Fragmento del texto >>

El sol fuerte, el calor, la piscina, la playa. Las sandalias. Todo el mundo morenito, así de guapo. Las cervezas en la calle, el dolce non far niente. Adoro el verano, me carga las pilas, me hace sentir viva. No puedo vivir sin él.
Cuando los telediarios de septiembre hablan de síndrome postvacacional los ojos se me inundan de lágrimas. Sé lo que estás pasando, amigo. La mera perspectiva de los días haciéndose cada vez más cortos y fríos –en Polonia ni te cuento-, el largo horizonte de rutinas de trabajos y escuelas. Pensar que me quedan once meses hasta que vuelva a llenarme los ojos con esta luz sobre el Mediterráneo.
Cuando era una niña ya me sentía así. Volviendo a casa después de unas maravillosas vacaciones íbamos todos en el coche; yo junto a mi hermana, llorando las dos a moco tendido. Al cabo de unos días ella ya estaba bien, forrando sus libros nuevos, preparando su carpeta con fotos de los Hombres G. Yo no quería ni oler los libros, no entendía las sonrisas de mis compañeras el primer día; yo sencillamente quería vivir en verano para siempre.
Así que durante las próximas semanas pienso recluirme, alejada del mundo, y entregarme sólo a mi terapia. A lo único que puede hacerme superar el fin del verano; darme la energía que necesito para enfrentarme a las lluvias del otoño y las nieves del invierno. Poner toda mi pasión en lo único que va a curar mi herida de estío.
Gracias, galletas, por venir al rescate. Qué haría yo sin vosotras.

Actividad >> Reescribe de forma más breve el párrafo del texto sobre el fin del verano que empieza por «Cuando era una niña», sin perder sus datos principales.

Datos de origen >>

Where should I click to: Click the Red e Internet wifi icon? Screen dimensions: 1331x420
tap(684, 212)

==

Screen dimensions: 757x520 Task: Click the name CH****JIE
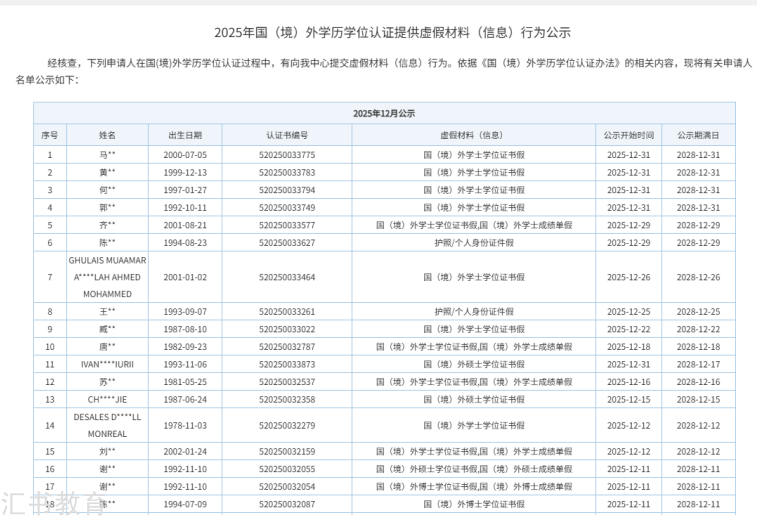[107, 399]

Resultado >> De niña ya me sentía así: al volver de vacaciones en coche, mi hermana y yo llorábamos sin consuelo. A los pocos días ella estaba bien, forrando sus libros nuevos y preparando su carpeta con fotos de los Hombres G. Yo no quería ni oler los libros, no entendía las sonrisas de mis compañeras el primer día y solo quería vivir siempre en verano.